Full Metrics Comparison
Python
import numpy as np
import matplotlib.pyplot as plt
from sklearn.metrics import (mean_absolute_error, mean_squared_error,
r2_score, mean_absolute_percentage_error)
from sklearn.datasets import fetch_california_housing
from sklearn.ensemble import GradientBoostingRegressor, RandomForestRegressor
from sklearn.linear_model import Ridge
from sklearn.model_selection import train_test_split
from sklearn.pipeline import Pipeline
from sklearn.preprocessing import StandardScaler
data = fetch_california_housing()
X, y = data.data, data.target
X_tr, X_te, y_tr, y_te = train_test_split(X, y, test_size=0.2, random_state=42)
models = {
"Ridge": Pipeline([("sc", StandardScaler()), ("m", Ridge())]),
"Random Forest": RandomForestRegressor(n_estimators=100, random_state=42),
"Gradient Boosting": GradientBoostingRegressor(n_estimators=200, learning_rate=0.1, random_state=42),
}
print(f"{'Model':20s} {'MAE':>8s} {'RMSE':>8s} {'R²':>8s} {'MAPE':>8s}")
print("-" * 60)
for name, model in models.items():
model.fit(X_tr, y_tr)
y_pred = model.predict(X_te)
mae = mean_absolute_error(y_te, y_pred)
rmse = np.sqrt(mean_squared_error(y_te, y_pred))
r2 = r2_score(y_te, y_pred)
mape = mean_absolute_percentage_error(y_te, y_pred) * 100
print(f"{name:20s} {mae:8.4f} {rmse:8.4f} {r2:8.4f} {mape:7.2f}%")Residual Plots
Python
import scipy.stats as stats
gb = GradientBoostingRegressor(n_estimators=200, learning_rate=0.1, random_state=42)
gb.fit(X_tr, y_tr)
y_pred = gb.predict(X_te)
residuals = y_te - y_pred
fig, axes = plt.subplots(1, 3, figsize=(15, 4))
# 1. Predicted vs. Actual (should hug the diagonal)
axes[0].scatter(y_pred, y_te, alpha=0.3, s=10, color="#4a8fa8")
lim = [min(y_pred.min(), y_te.min()), max(y_pred.max(), y_te.max())]
axes[0].plot(lim, lim, "r--", lw=1.5)
axes[0].set_xlabel("Predicted"); axes[0].set_ylabel("Actual")
axes[0].set_title(f"Predicted vs. Actual (R²={r2_score(y_te, y_pred):.4f})")
# 2. Residuals vs. Fitted (should show no pattern — random scatter around 0)
axes[1].scatter(y_pred, residuals, alpha=0.3, s=10, color="#5c8a58")

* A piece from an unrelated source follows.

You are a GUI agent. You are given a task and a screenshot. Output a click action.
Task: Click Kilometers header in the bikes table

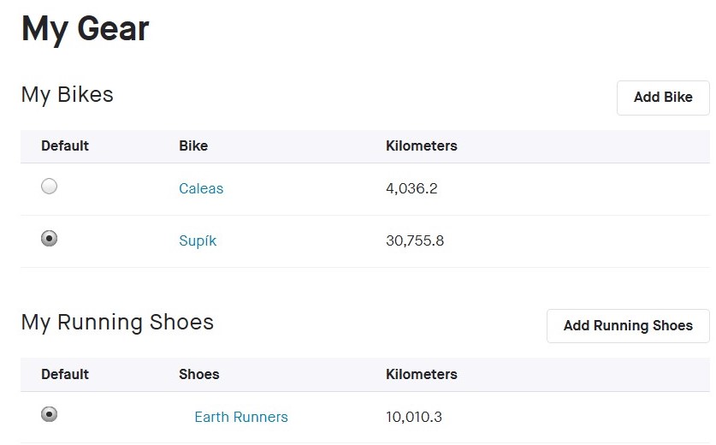coord(422,145)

axes[1].axhline(0, color="red", ls="--", lw=1.5)
axes[1].set_xlabel("Fitted values"); axes[1].set_ylabel("Residuals")
axes[1].set_title("Residuals vs. Fitted")
# 3. Q-Q plot (residuals should be Gaussian)
stats.probplot(residuals, plot=axes[2])
axes[2].set_title("Normal Q-Q Plot")
plt.tight_layout(); plt.show()Choosing the Right Metric
MAEWhen outliers are real and shouldn't dominate. Robust, interpretable in original units. Use for median prediction.
RMSEWhen large errors are especially bad. Penalises outliers more. The standard optimisation target for regression.
R²When you need a normalised score to compare across datasets. Intuitive: "fraction of variance explained."
MAPEWhen percentage errors are meaningful (e.g., forecasting). Avoid when target can be zero or near-zero.
Summary
- MAE: average absolute error. Robust to outliers. Same units as target.
- RMSE: square root of mean squared error. Penalises large errors more heavily. Most common.
- R²: fraction of variance explained. Scale-free, comparable across datasets. 1.0 is perfect.
- Always plot predicted vs. actual and residuals — numbers alone don't reveal patterns.